If you want to be a writer ... buy literary magazines

It amazes me that people expect to be published in places they haven't read. That's like expecting the barman to pour champagne for the house on your birthday when you've never graced his barstool before - it might happen, but it's unlikely: if you get lucky, then lucky you, but if you're relying on luck for your birthday treat, you'll probably go home one year older and a whole lot less celebratory than you'd hoped.

Of course we can't all read everything. Apart from anything else, lit mags are not cheap and writers are not rich. On the other hand, a sample copy costs very little and at least shows you're interested enough to explore further. Most of us can manage a subscription or two (or three, or four, or ... nine?) and if we don't keep these smaller publications alive, there won't be anywhere for us to get published.

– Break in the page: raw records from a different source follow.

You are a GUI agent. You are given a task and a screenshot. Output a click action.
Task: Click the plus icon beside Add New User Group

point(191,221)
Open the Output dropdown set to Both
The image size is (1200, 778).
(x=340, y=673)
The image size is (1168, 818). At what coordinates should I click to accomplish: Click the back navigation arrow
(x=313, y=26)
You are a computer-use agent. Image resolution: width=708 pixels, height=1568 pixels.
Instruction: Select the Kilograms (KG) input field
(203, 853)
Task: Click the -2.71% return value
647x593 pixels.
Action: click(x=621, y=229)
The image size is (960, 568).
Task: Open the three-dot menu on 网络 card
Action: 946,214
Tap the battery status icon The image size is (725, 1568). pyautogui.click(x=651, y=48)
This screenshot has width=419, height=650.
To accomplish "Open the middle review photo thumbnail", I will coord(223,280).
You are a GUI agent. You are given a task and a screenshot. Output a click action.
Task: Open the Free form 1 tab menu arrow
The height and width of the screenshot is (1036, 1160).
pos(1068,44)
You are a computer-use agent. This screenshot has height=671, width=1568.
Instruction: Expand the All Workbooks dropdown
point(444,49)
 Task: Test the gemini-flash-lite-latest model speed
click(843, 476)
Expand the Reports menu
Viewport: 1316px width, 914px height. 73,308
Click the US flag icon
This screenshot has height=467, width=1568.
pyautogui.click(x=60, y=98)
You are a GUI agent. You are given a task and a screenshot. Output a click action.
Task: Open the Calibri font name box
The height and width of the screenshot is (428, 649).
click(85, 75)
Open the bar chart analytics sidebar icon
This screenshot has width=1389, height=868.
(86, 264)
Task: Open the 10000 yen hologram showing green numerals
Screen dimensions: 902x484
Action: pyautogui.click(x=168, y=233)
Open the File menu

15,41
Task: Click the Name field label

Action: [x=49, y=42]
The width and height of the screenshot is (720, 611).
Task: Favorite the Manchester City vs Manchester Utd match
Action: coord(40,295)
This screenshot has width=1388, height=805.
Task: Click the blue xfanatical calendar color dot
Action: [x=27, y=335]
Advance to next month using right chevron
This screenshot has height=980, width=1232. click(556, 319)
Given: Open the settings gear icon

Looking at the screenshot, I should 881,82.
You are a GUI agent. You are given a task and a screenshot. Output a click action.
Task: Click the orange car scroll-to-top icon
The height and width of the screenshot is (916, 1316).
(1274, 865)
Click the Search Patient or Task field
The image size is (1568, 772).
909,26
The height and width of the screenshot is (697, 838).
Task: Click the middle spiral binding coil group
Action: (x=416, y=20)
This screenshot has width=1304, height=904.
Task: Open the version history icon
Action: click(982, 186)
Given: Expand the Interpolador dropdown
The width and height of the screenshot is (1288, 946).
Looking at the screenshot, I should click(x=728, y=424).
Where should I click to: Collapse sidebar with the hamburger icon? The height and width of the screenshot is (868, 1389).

Which brings me to Cadenza. I've just read through my sample copy (pdf file, £3, an absolute bargain) and discovered that this literary magazine is not just a good venue for publication, it provides an incredible, almost invaluable, resource for writers. The commentary on competition entries is one of the best learning tools I've seen since I became a writer. This is not just because you're given an explanation of why a story was chosen as a winner, but also for the insight into how judges work and the general information about what moves a story up through the ranks of entries to the shortlist - if you don't understand why your work doesn't win contests, then a subscription to Cadenza (www.cadenza-magazine.co.uk) will quite possibly teach you everything you need to know about what makes winning literature.